**INSTRUCTION**
Repeat the items from the start through the line containing "stat-value: 780.68m is", replacing "screenshot" with "screen image" and leaving everything else unchanged.

**DATASET EXCERPTS**

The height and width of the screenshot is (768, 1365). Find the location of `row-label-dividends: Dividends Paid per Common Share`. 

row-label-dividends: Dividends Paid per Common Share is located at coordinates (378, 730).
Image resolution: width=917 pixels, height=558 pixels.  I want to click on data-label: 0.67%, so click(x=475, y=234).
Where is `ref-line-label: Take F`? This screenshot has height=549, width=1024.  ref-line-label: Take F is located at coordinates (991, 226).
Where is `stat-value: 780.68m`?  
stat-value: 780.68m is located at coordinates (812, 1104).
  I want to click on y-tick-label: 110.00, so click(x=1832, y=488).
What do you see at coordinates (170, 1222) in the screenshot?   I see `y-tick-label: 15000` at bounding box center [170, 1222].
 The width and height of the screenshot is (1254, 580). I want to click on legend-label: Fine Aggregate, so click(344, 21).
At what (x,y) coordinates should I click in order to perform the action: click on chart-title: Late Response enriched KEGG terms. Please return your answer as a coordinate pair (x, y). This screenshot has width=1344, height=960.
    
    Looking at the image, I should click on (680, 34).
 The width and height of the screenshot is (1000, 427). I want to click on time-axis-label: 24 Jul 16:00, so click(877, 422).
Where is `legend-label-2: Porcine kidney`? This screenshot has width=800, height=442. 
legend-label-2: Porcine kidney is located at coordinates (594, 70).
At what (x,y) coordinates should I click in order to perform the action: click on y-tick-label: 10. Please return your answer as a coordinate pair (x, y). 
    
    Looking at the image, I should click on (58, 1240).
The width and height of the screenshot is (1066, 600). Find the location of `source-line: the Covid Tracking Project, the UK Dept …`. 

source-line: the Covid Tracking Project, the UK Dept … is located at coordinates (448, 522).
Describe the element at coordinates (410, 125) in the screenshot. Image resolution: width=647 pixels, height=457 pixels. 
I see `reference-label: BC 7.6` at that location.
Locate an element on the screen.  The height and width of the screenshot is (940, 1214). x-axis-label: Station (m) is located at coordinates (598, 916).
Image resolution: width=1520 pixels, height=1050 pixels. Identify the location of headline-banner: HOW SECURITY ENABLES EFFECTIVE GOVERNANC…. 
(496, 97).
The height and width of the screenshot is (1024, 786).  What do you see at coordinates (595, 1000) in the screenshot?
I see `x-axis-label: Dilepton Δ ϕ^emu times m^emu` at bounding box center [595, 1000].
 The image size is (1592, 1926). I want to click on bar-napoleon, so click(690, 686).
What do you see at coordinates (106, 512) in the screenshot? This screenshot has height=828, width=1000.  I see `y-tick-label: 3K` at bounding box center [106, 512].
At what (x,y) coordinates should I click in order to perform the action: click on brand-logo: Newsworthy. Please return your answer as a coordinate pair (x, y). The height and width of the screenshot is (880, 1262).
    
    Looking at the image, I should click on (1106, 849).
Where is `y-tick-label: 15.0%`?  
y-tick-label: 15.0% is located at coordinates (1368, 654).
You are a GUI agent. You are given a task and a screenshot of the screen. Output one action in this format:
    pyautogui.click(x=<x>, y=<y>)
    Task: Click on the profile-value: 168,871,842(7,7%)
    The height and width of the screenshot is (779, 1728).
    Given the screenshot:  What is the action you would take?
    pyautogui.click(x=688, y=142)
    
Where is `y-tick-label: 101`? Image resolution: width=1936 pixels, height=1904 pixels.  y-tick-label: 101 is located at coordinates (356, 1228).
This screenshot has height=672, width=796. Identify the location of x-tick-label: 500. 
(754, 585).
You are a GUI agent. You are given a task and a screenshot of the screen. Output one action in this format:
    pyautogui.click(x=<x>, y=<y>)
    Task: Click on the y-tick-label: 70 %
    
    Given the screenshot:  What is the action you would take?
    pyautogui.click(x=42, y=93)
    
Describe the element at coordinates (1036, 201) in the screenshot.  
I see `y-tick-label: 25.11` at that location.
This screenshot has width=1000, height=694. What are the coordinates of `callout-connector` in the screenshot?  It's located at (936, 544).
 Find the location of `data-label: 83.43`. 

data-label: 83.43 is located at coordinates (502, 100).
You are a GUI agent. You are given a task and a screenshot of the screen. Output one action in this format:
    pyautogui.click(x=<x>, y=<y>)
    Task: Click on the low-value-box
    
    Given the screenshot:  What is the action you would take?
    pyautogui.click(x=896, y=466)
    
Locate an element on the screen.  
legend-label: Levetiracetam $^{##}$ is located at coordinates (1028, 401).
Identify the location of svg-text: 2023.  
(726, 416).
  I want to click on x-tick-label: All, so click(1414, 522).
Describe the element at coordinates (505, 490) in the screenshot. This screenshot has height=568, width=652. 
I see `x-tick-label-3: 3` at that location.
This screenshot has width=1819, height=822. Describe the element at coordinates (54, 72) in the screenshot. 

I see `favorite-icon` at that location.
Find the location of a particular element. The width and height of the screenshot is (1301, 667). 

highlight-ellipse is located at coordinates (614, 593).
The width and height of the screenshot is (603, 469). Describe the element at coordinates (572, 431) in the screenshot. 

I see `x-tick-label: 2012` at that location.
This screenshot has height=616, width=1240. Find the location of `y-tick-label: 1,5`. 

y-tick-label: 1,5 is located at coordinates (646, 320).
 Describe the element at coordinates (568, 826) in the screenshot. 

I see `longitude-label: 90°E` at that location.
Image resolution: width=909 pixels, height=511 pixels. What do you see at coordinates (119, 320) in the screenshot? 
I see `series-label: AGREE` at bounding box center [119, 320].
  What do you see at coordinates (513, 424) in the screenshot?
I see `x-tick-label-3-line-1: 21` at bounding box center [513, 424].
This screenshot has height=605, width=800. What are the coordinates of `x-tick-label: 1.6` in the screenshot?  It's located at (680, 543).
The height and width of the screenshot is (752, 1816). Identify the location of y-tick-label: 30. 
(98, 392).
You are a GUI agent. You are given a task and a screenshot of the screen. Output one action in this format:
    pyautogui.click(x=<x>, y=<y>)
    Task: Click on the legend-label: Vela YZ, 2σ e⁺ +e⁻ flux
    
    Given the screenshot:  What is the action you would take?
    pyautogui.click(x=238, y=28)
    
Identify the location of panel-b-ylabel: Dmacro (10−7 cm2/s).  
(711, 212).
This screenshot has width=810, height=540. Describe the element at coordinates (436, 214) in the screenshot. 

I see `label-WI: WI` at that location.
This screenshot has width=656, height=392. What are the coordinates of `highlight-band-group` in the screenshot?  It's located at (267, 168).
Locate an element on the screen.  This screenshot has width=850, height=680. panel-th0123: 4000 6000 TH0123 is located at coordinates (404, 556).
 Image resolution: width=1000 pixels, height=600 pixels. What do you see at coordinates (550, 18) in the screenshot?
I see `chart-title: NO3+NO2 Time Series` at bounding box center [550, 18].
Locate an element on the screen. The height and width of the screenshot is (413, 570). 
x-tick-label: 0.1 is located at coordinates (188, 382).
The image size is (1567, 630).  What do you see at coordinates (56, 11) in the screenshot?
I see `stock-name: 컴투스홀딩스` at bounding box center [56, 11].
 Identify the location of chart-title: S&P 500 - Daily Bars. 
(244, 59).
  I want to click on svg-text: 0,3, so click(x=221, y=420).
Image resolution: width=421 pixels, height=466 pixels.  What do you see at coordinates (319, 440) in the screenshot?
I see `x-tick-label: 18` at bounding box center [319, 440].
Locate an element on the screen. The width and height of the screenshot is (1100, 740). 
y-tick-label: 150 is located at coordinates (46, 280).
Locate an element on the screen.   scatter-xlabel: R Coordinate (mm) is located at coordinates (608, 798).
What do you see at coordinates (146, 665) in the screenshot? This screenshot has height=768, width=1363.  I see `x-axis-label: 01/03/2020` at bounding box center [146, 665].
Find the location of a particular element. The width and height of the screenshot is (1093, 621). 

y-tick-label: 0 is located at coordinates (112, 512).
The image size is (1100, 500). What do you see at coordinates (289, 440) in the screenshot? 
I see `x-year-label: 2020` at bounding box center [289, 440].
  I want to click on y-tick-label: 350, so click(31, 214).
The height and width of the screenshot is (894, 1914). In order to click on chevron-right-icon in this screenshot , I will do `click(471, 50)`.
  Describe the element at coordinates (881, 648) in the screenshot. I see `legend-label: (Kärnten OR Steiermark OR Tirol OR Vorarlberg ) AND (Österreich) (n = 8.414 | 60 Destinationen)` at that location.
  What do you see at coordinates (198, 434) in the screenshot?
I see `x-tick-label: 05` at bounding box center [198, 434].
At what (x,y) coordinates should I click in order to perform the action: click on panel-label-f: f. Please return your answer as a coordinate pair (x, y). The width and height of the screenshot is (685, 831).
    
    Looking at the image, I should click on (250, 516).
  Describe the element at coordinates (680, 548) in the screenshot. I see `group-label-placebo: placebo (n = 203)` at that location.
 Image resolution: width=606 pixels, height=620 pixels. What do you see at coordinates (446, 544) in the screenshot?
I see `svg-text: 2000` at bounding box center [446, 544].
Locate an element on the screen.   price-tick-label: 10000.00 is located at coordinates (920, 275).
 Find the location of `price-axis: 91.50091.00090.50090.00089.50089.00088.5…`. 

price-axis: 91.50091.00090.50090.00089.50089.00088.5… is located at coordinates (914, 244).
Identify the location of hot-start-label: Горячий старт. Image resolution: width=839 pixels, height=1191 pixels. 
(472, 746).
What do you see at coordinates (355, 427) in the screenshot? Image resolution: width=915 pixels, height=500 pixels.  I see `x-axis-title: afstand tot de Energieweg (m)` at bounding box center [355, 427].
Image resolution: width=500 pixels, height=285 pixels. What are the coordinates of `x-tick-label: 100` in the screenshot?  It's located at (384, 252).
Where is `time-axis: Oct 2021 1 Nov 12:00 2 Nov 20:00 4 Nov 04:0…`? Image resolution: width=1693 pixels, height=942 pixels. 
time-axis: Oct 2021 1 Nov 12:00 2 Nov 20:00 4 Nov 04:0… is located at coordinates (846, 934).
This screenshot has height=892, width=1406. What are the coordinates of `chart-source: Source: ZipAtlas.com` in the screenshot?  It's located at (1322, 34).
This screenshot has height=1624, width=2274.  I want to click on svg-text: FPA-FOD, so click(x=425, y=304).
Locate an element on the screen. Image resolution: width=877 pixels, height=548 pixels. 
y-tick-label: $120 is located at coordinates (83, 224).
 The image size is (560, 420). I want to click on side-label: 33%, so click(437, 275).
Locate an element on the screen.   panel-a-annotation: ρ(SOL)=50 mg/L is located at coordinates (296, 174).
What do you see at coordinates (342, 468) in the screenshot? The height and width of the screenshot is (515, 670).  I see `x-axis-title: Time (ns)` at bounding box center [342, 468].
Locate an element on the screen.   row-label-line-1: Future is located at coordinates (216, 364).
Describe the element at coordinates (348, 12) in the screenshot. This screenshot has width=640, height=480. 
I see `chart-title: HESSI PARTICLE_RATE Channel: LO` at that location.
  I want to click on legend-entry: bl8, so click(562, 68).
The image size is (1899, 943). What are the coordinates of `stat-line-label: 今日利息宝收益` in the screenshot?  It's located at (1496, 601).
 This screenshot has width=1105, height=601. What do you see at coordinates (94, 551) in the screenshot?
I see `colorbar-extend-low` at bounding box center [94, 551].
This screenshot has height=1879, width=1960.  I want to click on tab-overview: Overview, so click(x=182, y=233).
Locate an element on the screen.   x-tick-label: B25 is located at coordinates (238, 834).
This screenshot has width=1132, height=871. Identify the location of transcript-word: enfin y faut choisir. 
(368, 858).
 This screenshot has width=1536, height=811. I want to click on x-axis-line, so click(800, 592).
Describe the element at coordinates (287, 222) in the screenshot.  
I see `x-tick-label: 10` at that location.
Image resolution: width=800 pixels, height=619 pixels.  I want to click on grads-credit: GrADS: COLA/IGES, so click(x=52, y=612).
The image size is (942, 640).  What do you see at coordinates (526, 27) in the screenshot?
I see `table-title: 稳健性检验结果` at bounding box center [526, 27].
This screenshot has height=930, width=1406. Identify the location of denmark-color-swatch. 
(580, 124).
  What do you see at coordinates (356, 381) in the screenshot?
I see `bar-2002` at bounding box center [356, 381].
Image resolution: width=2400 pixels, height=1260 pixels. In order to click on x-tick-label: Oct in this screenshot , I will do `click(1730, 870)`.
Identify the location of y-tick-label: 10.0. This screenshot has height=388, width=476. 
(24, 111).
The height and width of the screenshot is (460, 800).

**RESPONSE**
The height and width of the screen image is (768, 1365). Find the location of `row-label-dividends: Dividends Paid per Common Share`. 

row-label-dividends: Dividends Paid per Common Share is located at coordinates (378, 730).
Image resolution: width=917 pixels, height=558 pixels.  I want to click on data-label: 0.67%, so click(x=475, y=234).
Where is `ref-line-label: Take F`? This screen image has height=549, width=1024.  ref-line-label: Take F is located at coordinates (991, 226).
Where is `stat-value: 780.68m`?  
stat-value: 780.68m is located at coordinates (812, 1104).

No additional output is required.